== Instructions to follow ==
Scan the listing for the word "beside" and give the number of lines where it appears, with no other text.

== Record set ==
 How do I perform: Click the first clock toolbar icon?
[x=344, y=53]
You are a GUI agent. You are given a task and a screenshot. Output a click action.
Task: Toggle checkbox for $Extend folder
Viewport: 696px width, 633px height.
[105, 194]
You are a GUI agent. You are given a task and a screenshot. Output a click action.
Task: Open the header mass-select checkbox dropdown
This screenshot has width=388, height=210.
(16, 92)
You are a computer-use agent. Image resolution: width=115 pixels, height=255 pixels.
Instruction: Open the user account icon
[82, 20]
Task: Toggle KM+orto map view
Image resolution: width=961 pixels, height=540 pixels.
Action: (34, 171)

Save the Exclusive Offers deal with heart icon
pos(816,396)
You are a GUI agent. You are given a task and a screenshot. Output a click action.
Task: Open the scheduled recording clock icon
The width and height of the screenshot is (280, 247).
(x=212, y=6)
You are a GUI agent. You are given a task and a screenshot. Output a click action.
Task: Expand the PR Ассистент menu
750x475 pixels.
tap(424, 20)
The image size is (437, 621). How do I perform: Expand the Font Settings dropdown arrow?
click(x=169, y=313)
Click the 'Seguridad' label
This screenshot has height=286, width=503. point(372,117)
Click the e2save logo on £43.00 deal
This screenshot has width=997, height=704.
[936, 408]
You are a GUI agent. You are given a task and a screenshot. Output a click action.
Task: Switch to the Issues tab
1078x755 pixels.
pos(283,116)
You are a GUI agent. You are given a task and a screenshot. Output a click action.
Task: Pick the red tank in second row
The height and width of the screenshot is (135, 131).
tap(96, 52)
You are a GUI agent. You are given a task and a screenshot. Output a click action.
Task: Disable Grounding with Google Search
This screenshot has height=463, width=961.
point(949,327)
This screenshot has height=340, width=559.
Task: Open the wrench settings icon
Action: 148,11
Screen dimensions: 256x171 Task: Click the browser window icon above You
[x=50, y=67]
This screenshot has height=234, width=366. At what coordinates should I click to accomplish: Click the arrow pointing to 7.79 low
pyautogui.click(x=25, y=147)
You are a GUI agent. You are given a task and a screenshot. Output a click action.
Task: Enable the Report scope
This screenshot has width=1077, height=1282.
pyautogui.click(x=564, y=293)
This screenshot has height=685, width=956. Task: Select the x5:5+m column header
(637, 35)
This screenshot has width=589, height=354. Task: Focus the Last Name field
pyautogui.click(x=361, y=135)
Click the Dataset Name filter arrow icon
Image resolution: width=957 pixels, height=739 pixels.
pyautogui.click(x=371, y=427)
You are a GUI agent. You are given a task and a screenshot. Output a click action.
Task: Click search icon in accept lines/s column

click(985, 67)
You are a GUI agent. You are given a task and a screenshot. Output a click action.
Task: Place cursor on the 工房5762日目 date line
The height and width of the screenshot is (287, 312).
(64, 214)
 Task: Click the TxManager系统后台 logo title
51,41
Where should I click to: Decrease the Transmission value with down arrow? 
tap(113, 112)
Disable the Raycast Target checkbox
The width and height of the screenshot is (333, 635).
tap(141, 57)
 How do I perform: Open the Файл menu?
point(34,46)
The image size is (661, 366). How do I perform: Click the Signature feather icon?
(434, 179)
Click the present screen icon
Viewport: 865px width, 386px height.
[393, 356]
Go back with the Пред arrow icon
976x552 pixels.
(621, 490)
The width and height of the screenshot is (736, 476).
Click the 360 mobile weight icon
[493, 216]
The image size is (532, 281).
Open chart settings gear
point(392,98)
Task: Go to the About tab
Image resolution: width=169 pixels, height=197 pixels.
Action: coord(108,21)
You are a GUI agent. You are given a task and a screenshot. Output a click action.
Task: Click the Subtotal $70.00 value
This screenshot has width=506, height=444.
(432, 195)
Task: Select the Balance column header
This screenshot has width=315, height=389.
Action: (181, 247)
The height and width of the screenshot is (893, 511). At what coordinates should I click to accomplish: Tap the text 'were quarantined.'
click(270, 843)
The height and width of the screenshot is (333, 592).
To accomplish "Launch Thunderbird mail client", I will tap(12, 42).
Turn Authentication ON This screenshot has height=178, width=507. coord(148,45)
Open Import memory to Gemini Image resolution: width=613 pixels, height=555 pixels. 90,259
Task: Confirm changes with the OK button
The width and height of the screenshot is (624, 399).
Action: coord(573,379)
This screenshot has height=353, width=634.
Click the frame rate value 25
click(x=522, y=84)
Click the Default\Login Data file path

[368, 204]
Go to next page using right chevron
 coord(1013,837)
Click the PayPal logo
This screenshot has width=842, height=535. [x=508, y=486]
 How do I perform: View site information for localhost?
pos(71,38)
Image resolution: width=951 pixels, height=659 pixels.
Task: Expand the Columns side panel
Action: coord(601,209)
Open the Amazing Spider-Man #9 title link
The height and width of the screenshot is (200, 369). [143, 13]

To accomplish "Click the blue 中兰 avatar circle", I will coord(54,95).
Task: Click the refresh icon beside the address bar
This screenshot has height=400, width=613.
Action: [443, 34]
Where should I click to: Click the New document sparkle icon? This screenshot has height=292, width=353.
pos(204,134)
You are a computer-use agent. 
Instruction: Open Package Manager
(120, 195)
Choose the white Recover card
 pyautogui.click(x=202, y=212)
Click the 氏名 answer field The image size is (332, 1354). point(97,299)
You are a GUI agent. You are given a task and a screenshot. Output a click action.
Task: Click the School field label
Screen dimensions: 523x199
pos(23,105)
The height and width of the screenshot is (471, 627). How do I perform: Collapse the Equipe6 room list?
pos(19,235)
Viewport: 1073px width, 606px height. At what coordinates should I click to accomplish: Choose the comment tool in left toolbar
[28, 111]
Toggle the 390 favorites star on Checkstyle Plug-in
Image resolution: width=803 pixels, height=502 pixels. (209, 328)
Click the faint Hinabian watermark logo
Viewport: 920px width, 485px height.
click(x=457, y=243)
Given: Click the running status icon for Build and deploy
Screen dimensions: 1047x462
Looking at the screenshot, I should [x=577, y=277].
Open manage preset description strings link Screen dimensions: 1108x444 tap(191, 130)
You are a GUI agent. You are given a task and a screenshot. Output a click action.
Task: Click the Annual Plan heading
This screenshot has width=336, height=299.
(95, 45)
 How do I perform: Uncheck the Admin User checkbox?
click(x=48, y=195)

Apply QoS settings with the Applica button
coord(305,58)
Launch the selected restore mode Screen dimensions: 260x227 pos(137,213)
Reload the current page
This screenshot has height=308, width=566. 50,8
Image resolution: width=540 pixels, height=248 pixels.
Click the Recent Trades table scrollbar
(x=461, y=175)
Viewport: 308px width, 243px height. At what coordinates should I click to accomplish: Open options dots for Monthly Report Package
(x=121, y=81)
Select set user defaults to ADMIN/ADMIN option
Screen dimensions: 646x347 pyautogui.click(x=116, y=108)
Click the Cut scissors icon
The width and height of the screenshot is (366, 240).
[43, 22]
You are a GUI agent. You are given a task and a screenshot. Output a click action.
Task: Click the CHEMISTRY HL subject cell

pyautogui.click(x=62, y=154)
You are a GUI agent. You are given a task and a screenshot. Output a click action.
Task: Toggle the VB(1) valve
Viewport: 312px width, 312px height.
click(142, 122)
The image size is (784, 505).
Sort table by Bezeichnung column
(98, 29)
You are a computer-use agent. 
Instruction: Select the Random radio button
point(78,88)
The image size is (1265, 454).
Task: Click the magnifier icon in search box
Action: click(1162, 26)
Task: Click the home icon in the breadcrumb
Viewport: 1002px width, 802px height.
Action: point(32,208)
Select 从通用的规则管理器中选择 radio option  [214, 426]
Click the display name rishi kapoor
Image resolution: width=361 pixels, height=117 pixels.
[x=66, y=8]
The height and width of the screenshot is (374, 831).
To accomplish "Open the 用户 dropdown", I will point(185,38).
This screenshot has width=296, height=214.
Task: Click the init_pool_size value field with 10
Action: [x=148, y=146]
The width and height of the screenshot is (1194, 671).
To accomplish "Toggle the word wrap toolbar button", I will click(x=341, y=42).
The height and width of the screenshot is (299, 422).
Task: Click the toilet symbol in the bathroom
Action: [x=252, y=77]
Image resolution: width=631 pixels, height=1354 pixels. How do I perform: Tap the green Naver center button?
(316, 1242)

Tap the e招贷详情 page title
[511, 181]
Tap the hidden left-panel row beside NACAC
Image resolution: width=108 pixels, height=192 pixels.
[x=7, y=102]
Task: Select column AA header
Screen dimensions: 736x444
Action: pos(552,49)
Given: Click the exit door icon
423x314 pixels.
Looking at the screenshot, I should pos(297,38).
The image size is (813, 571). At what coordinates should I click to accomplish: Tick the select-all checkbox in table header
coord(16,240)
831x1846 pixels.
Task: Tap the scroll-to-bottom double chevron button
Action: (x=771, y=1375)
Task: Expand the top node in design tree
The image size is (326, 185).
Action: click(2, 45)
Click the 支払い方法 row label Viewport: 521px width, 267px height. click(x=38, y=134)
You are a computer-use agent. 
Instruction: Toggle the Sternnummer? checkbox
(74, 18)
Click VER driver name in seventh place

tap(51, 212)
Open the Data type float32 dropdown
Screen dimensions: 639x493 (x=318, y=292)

== Response to the task ==
2